Your body gets accustomed to routines, so if you are exercising 50 or 60 minutes a day 3 times a week and you aren’t losing, you might want to step up your exercise for an extra hour a week. If you lost 10 or 15 pounds and you have stopped losing, you might need to cut back your calorie intake by 50 to 100 calories per day. By all means discuss this with your doctor or weight loss counselor before starting. You need to know where to begin your daily calorie intake. It’s not necessary to starve yourself. In fact, starving yourself will only slow you down, because your body will try to hang on to your stored energy. You have to eat smart, and get up and move on a fairly regular basis so that your body knows that it is safe to shed the weight.

More and more people hit a plateau and then just throw in the towel because they hit a plateau and gave up. Their excuse is the diet didn’t work for them. First, I must stress that you are not going on a ‘diet.’ People who talk about going on diets are inferring they will one day go off the diet. In the medical field we refer to the word ‘diet’ as the food one eats, rather than a plan one follows to lose weight. Your doctor may put you on a ‘regular’ diet, which means you are not restricted in what you eat. Then again, your doctor may put you on an 1800 calorie ADA diabetic diet. This will be a lifestyle change, not just a diet to lose weight and then come off it.
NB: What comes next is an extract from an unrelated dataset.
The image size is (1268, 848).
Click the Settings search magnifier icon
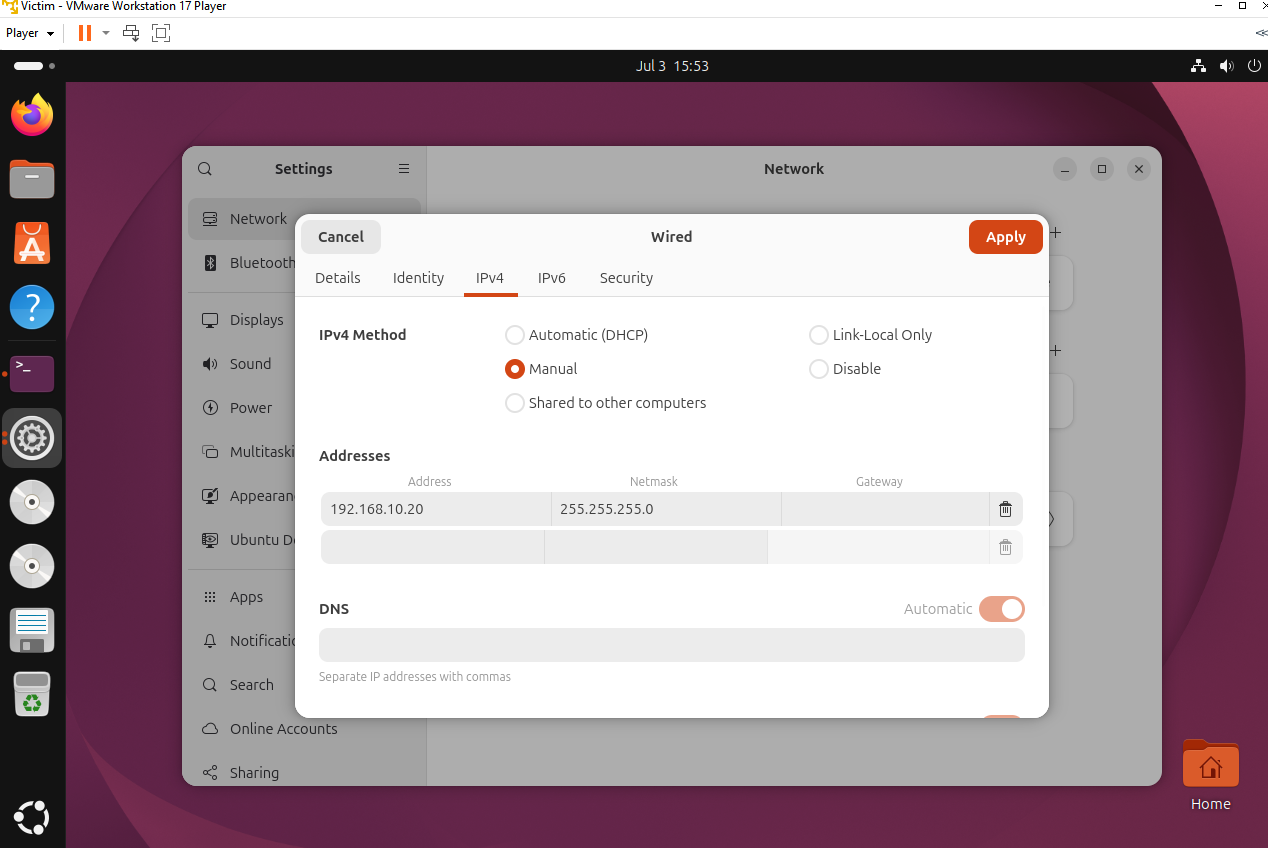(205, 169)
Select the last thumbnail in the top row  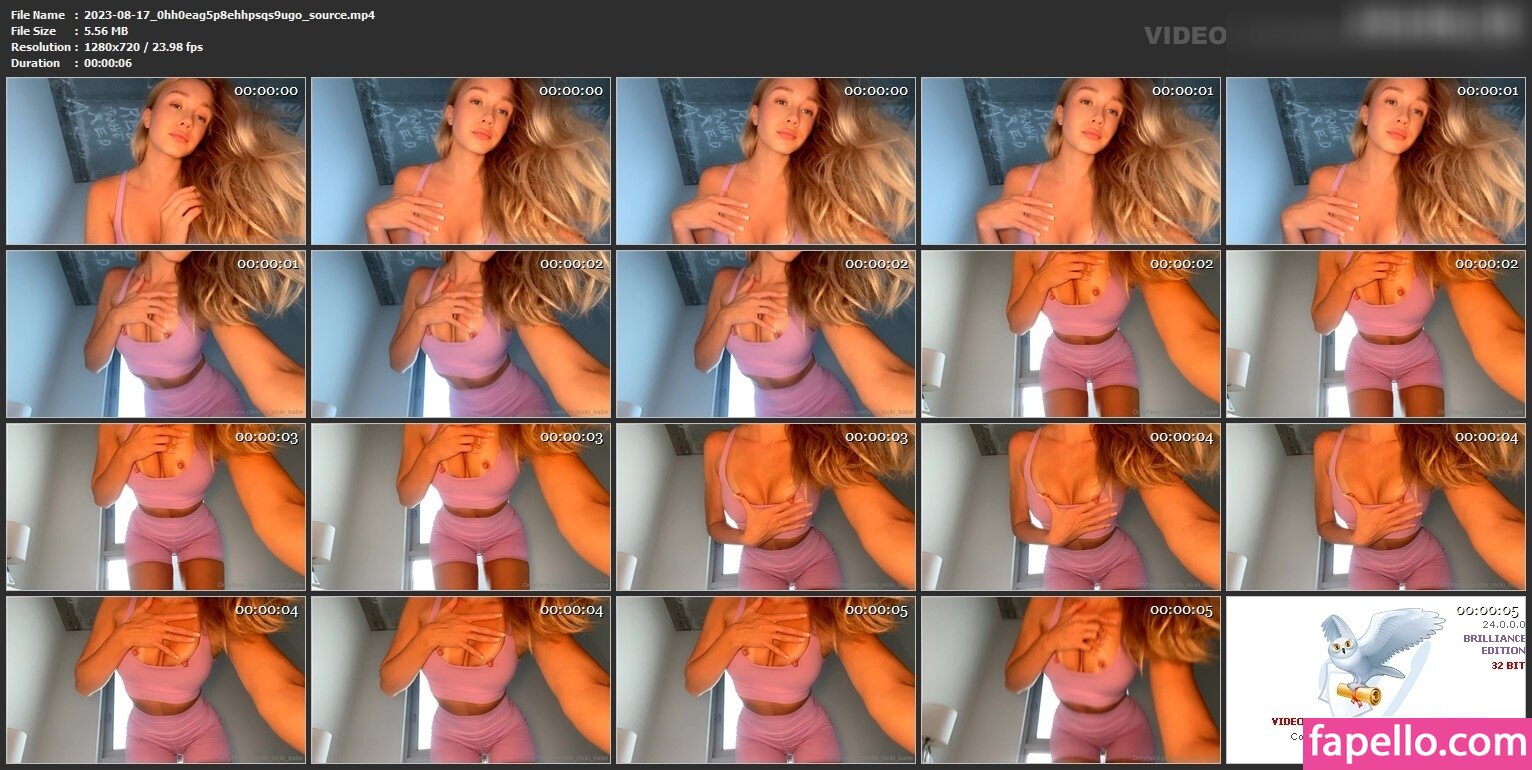[1375, 161]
We, in the United States are obese because we have gone on thousands of ‘diets.’ I’ve spent thousands of dollars on Nutra-System, and Jenny Craig only to gain the weight back, because I didn’t change my lifestyle. If you eat smart, and stay in tune with your body you can lose weight and keep it off. It has to be a lifestyle change or your weight will come back on. I have successfully lost 93 pounds so far. Everyone knows that I lost 140 to begin with when I had the bypass. Since my lifestyle didn’t change over the years half of that weight came back on. I’m now on the road to recovery by making life long lifestyle changes.